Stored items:
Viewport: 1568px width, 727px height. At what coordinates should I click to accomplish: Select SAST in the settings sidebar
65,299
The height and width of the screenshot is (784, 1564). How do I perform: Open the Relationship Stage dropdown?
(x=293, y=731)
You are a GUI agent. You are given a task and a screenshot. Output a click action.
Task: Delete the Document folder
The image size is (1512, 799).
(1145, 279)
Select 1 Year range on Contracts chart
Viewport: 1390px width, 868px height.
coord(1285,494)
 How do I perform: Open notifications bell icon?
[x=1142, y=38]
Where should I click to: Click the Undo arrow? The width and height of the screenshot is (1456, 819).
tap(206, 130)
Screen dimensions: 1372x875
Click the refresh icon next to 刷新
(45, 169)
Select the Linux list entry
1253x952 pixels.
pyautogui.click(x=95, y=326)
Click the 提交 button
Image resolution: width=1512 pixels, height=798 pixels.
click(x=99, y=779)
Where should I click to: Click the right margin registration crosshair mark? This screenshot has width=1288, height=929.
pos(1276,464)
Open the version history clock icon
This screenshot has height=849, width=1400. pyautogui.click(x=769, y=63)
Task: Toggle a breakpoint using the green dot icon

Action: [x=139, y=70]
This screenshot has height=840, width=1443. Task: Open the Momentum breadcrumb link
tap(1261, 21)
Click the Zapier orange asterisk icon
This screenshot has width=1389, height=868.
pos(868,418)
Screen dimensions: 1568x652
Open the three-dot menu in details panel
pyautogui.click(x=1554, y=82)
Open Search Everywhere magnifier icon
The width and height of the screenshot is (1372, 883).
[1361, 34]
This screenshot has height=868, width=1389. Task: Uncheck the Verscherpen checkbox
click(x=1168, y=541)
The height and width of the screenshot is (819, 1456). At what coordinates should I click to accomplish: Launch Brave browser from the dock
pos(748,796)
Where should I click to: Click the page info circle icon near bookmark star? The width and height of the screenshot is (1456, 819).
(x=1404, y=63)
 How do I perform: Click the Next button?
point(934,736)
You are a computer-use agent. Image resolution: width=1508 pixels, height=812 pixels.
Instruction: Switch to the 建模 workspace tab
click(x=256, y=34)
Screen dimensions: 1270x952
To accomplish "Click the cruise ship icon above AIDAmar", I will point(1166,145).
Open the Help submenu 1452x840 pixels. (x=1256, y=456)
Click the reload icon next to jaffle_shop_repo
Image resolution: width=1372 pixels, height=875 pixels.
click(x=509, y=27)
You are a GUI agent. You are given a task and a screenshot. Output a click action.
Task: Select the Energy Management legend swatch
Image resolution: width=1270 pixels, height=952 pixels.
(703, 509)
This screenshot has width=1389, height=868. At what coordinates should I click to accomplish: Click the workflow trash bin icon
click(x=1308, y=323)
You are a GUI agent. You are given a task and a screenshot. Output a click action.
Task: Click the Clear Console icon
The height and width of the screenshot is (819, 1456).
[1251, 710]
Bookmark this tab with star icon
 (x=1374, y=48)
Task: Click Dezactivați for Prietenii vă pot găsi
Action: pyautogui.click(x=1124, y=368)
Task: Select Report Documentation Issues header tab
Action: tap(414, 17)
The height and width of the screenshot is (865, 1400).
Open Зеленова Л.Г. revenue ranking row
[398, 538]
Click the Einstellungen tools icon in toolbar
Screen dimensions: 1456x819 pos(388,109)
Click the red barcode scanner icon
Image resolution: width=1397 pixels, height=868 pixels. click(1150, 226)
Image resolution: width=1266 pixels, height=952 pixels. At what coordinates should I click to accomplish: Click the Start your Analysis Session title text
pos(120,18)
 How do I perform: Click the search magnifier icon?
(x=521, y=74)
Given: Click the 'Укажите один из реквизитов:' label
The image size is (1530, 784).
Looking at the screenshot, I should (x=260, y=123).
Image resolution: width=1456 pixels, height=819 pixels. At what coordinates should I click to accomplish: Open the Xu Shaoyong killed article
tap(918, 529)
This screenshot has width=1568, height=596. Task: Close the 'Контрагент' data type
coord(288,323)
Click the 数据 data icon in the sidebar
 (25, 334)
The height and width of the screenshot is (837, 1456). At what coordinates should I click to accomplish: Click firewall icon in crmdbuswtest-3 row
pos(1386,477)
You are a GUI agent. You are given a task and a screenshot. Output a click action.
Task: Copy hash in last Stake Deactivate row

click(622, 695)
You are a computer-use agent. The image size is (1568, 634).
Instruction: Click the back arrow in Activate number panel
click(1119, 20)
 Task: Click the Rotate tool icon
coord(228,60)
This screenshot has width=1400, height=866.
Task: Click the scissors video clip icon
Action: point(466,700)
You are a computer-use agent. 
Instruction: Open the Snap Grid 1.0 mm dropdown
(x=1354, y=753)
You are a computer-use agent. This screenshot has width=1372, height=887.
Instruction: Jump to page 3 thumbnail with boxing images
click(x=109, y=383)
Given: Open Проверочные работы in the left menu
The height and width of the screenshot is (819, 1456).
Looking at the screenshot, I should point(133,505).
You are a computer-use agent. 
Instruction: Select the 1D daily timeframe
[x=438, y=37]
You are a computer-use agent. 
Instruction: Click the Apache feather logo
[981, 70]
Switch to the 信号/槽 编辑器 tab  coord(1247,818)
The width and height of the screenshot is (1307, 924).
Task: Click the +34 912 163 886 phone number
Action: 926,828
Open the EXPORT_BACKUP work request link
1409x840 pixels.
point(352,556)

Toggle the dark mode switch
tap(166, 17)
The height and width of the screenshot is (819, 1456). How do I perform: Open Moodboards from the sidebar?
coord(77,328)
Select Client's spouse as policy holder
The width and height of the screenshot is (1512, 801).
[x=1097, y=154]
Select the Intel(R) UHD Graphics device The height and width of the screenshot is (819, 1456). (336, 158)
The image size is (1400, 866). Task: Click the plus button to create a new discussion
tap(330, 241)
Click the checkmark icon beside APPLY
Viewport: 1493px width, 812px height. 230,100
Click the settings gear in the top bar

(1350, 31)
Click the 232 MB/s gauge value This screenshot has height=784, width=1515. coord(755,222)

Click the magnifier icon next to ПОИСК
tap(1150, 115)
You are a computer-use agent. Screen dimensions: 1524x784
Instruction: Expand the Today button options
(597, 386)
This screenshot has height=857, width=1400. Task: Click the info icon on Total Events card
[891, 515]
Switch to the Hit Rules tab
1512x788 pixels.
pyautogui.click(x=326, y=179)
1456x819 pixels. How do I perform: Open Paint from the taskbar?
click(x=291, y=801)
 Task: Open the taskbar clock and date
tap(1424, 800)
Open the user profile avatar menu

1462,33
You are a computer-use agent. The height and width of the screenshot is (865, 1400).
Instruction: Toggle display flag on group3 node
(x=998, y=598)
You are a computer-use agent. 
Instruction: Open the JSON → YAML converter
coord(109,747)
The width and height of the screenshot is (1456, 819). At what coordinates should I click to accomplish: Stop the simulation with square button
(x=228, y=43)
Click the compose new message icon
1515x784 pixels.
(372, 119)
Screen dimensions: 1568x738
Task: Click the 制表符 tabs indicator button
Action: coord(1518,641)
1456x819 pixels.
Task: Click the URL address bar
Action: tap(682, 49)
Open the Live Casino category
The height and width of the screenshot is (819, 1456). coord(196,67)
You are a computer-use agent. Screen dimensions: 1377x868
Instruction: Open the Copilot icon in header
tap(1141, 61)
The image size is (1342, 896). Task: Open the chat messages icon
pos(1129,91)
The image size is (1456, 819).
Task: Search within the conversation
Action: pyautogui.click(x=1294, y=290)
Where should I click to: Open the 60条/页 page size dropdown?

TO DO: Output exactly the lines above, from the one holding "You are a computer-use agent. Screen dimensions: 1377x868" through the end of the data, including the first and last.

EXPECTED ANSWER:
You are a computer-use agent. Screen dimensions: 1377x868
Instruction: Open the Copilot icon in header
tap(1141, 61)
The image size is (1342, 896). Task: Open the chat messages icon
pos(1129,91)
The image size is (1456, 819).
Task: Search within the conversation
Action: pyautogui.click(x=1294, y=290)
Where should I click to: Open the 60条/页 page size dropdown?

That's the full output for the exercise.